Provided information:
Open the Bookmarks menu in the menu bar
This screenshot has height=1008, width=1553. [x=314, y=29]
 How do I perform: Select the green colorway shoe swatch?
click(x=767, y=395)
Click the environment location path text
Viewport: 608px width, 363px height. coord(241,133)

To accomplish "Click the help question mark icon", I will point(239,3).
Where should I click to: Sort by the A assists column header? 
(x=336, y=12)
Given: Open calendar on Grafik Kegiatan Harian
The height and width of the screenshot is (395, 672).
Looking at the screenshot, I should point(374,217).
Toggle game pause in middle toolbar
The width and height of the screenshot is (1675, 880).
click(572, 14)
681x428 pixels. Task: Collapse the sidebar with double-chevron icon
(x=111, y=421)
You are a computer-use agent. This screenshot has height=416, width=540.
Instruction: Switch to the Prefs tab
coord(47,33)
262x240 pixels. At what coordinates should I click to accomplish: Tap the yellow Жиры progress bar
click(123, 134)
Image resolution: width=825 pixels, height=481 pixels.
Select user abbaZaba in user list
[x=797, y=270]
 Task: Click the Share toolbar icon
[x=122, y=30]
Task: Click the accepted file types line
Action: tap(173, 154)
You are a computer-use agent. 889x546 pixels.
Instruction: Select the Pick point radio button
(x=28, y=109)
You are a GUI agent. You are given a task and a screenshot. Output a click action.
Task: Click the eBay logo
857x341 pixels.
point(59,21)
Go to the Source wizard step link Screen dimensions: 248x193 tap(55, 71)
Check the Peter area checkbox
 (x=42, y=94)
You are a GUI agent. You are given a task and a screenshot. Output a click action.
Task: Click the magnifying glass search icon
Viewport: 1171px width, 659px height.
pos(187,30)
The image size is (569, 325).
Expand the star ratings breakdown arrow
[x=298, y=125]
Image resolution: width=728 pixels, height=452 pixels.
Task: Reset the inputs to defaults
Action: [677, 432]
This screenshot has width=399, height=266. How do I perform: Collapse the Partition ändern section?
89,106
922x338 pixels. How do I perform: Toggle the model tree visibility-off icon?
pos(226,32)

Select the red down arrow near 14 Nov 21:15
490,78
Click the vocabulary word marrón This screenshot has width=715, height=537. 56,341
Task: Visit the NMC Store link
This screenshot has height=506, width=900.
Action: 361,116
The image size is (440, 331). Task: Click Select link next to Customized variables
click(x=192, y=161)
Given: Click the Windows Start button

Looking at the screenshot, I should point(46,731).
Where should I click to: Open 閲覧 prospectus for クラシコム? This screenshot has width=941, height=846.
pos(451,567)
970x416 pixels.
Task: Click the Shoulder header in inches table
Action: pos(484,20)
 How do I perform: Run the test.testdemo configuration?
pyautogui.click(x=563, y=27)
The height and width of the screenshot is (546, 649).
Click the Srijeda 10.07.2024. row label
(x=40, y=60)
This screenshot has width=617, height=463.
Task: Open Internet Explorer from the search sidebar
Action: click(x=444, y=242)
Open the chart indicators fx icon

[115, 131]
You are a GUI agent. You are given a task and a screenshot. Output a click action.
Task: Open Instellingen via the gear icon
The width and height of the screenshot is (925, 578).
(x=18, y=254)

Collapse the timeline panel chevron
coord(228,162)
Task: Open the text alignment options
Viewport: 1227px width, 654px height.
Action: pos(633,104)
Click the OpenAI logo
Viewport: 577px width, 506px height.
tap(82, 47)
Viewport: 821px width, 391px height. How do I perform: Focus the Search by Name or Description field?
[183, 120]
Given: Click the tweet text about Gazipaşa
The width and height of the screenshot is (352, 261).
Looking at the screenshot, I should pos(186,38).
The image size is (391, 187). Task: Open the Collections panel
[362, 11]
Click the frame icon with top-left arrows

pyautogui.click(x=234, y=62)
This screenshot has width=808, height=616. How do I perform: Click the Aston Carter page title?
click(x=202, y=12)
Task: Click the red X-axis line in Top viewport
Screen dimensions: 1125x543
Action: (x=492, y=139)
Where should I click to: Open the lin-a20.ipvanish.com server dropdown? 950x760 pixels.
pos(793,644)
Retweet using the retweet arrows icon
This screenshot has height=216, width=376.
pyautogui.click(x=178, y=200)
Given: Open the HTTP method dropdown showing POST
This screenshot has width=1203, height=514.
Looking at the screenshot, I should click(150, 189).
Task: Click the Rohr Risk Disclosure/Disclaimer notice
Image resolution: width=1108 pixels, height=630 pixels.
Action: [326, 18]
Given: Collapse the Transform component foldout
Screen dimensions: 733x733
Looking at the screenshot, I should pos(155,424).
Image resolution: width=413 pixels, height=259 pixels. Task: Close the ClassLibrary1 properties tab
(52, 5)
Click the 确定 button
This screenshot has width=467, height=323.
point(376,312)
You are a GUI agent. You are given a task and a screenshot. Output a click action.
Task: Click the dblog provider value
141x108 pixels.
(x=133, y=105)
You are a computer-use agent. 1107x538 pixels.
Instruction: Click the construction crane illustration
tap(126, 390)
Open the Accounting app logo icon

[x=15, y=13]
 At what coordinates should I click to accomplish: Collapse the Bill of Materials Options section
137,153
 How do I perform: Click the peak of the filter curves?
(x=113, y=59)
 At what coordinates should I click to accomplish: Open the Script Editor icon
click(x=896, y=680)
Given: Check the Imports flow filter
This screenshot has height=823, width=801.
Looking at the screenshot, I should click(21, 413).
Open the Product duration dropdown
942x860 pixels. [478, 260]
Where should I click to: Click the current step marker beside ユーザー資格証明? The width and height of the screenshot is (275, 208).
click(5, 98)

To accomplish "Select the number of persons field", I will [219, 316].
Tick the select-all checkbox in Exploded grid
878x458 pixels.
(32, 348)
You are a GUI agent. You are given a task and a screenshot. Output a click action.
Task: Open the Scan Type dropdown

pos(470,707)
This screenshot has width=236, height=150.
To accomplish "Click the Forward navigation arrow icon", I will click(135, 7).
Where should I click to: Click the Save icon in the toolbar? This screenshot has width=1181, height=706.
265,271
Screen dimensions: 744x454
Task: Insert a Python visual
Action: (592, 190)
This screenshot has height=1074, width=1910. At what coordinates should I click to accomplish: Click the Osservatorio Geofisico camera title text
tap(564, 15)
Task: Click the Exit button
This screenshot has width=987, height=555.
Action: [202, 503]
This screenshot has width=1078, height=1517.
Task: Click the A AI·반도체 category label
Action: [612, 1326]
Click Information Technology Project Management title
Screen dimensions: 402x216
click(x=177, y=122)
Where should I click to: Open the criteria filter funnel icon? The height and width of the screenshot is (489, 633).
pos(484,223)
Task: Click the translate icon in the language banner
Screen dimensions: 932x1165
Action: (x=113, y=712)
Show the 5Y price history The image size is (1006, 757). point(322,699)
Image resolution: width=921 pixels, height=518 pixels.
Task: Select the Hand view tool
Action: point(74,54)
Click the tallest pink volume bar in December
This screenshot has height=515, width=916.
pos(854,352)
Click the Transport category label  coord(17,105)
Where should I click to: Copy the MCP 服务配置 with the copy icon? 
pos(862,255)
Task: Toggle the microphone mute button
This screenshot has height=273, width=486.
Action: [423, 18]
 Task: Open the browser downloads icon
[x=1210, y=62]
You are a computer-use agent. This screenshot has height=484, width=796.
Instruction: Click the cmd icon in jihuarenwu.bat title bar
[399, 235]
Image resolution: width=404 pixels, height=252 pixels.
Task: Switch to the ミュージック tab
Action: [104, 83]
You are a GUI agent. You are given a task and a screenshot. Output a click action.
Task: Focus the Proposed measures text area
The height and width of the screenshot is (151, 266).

Task objective: The entries above are to be restated word for word.

Result of the task:
Open the Bookmarks menu in the menu bar
This screenshot has height=1008, width=1553. [x=314, y=29]
 How do I perform: Select the green colorway shoe swatch?
click(x=767, y=395)
Click the environment location path text
Viewport: 608px width, 363px height. coord(241,133)

To accomplish "Click the help question mark icon", I will point(239,3).
Where should I click to: Sort by the A assists column header? 
(x=336, y=12)
Given: Open calendar on Grafik Kegiatan Harian
The height and width of the screenshot is (395, 672).
Looking at the screenshot, I should point(374,217).
Toggle game pause in middle toolbar
The width and height of the screenshot is (1675, 880).
click(572, 14)
681x428 pixels. Task: Collapse the sidebar with double-chevron icon
(x=111, y=421)
You are a computer-use agent. This screenshot has height=416, width=540.
Instruction: Switch to the Prefs tab
coord(47,33)
262x240 pixels. At what coordinates should I click to accomplish: Tap the yellow Жиры progress bar
click(123, 134)
Image resolution: width=825 pixels, height=481 pixels.
Select user abbaZaba in user list
[x=797, y=270]
 Task: Click the Share toolbar icon
[x=122, y=30]
Task: Click the accepted file types line
Action: tap(173, 154)
You are a computer-use agent. 889x546 pixels.
Instruction: Select the Pick point radio button
(x=28, y=109)
You are a GUI agent. You are given a task and a screenshot. Output a click action.
Task: Click the eBay logo
857x341 pixels.
point(59,21)
Go to the Source wizard step link Screen dimensions: 248x193 tap(55, 71)
Check the Peter area checkbox
 (x=42, y=94)
You are a GUI agent. You are given a task and a screenshot. Output a click action.
Task: Click the magnifying glass search icon
Viewport: 1171px width, 659px height.
pos(187,30)
The image size is (569, 325).
Expand the star ratings breakdown arrow
[x=298, y=125]
Image resolution: width=728 pixels, height=452 pixels.
Task: Reset the inputs to defaults
Action: [677, 432]
This screenshot has width=399, height=266. How do I perform: Collapse the Partition ändern section?
89,106
922x338 pixels. How do I perform: Toggle the model tree visibility-off icon?
pos(226,32)

Select the red down arrow near 14 Nov 21:15
490,78
Click the vocabulary word marrón This screenshot has width=715, height=537. 56,341
Task: Visit the NMC Store link
This screenshot has height=506, width=900.
Action: 361,116
The image size is (440, 331). Task: Click Select link next to Customized variables
click(x=192, y=161)
Given: Click the Windows Start button

Looking at the screenshot, I should point(46,731).
Where should I click to: Open 閲覧 prospectus for クラシコム? This screenshot has width=941, height=846.
pos(451,567)
970x416 pixels.
Task: Click the Shoulder header in inches table
Action: pos(484,20)
 How do I perform: Run the test.testdemo configuration?
pyautogui.click(x=563, y=27)
The height and width of the screenshot is (546, 649).
Click the Srijeda 10.07.2024. row label
(x=40, y=60)
This screenshot has width=617, height=463.
Task: Open Internet Explorer from the search sidebar
Action: click(x=444, y=242)
Open the chart indicators fx icon

[115, 131]
You are a GUI agent. You are given a task and a screenshot. Output a click action.
Task: Open Instellingen via the gear icon
The width and height of the screenshot is (925, 578).
(x=18, y=254)

Collapse the timeline panel chevron
coord(228,162)
Task: Open the text alignment options
Viewport: 1227px width, 654px height.
Action: pos(633,104)
Click the OpenAI logo
Viewport: 577px width, 506px height.
tap(82, 47)
Viewport: 821px width, 391px height. How do I perform: Focus the Search by Name or Description field?
[183, 120]
Given: Click the tweet text about Gazipaşa
The width and height of the screenshot is (352, 261).
Looking at the screenshot, I should pos(186,38).
The image size is (391, 187). Task: Open the Collections panel
[362, 11]
Click the frame icon with top-left arrows

pyautogui.click(x=234, y=62)
This screenshot has width=808, height=616. How do I perform: Click the Aston Carter page title?
click(x=202, y=12)
Task: Click the red X-axis line in Top viewport
Screen dimensions: 1125x543
Action: (x=492, y=139)
Where should I click to: Open the lin-a20.ipvanish.com server dropdown? 950x760 pixels.
pos(793,644)
Retweet using the retweet arrows icon
This screenshot has height=216, width=376.
pyautogui.click(x=178, y=200)
Given: Open the HTTP method dropdown showing POST
This screenshot has width=1203, height=514.
Looking at the screenshot, I should click(150, 189).
Task: Click the Rohr Risk Disclosure/Disclaimer notice
Image resolution: width=1108 pixels, height=630 pixels.
Action: [326, 18]
Given: Collapse the Transform component foldout
Screen dimensions: 733x733
Looking at the screenshot, I should pos(155,424).
Image resolution: width=413 pixels, height=259 pixels. Task: Close the ClassLibrary1 properties tab
(52, 5)
Click the 确定 button
This screenshot has width=467, height=323.
point(376,312)
You are a GUI agent. You are given a task and a screenshot. Output a click action.
Task: Click the dblog provider value
141x108 pixels.
(x=133, y=105)
You are a computer-use agent. 1107x538 pixels.
Instruction: Click the construction crane illustration
tap(126, 390)
Open the Accounting app logo icon

[x=15, y=13]
 At what coordinates should I click to accomplish: Collapse the Bill of Materials Options section
137,153
 How do I perform: Click the peak of the filter curves?
(x=113, y=59)
 At what coordinates should I click to accomplish: Open the Script Editor icon
click(x=896, y=680)
Given: Check the Imports flow filter
This screenshot has height=823, width=801.
Looking at the screenshot, I should click(21, 413).
Open the Product duration dropdown
942x860 pixels. [478, 260]
Where should I click to: Click the current step marker beside ユーザー資格証明? The width and height of the screenshot is (275, 208).
click(5, 98)

To accomplish "Select the number of persons field", I will [219, 316].
Tick the select-all checkbox in Exploded grid
878x458 pixels.
(32, 348)
You are a GUI agent. You are given a task and a screenshot. Output a click action.
Task: Open the Scan Type dropdown

pos(470,707)
This screenshot has width=236, height=150.
To accomplish "Click the Forward navigation arrow icon", I will click(135, 7).
Where should I click to: Click the Save icon in the toolbar? This screenshot has width=1181, height=706.
265,271
Screen dimensions: 744x454
Task: Insert a Python visual
Action: (592, 190)
This screenshot has height=1074, width=1910. At what coordinates should I click to accomplish: Click the Osservatorio Geofisico camera title text
tap(564, 15)
Task: Click the Exit button
This screenshot has width=987, height=555.
Action: [202, 503]
This screenshot has width=1078, height=1517.
Task: Click the A AI·반도체 category label
Action: [612, 1326]
Click Information Technology Project Management title
Screen dimensions: 402x216
click(x=177, y=122)
Where should I click to: Open the criteria filter funnel icon? The height and width of the screenshot is (489, 633).
pos(484,223)
Task: Click the translate icon in the language banner
Screen dimensions: 932x1165
Action: (x=113, y=712)
Show the 5Y price history The image size is (1006, 757). point(322,699)
Image resolution: width=921 pixels, height=518 pixels.
Task: Select the Hand view tool
Action: point(74,54)
Click the tallest pink volume bar in December
This screenshot has height=515, width=916.
pos(854,352)
Click the Transport category label  coord(17,105)
Where should I click to: Copy the MCP 服务配置 with the copy icon? 
pos(862,255)
Task: Toggle the microphone mute button
This screenshot has height=273, width=486.
Action: [423, 18]
 Task: Open the browser downloads icon
[x=1210, y=62]
You are a computer-use agent. This screenshot has height=484, width=796.
Instruction: Click the cmd icon in jihuarenwu.bat title bar
[399, 235]
Image resolution: width=404 pixels, height=252 pixels.
Task: Switch to the ミュージック tab
Action: [104, 83]
You are a GUI agent. You are given a task and a screenshot. Output a click action.
Task: Focus the Proposed measures text area
The height and width of the screenshot is (151, 266).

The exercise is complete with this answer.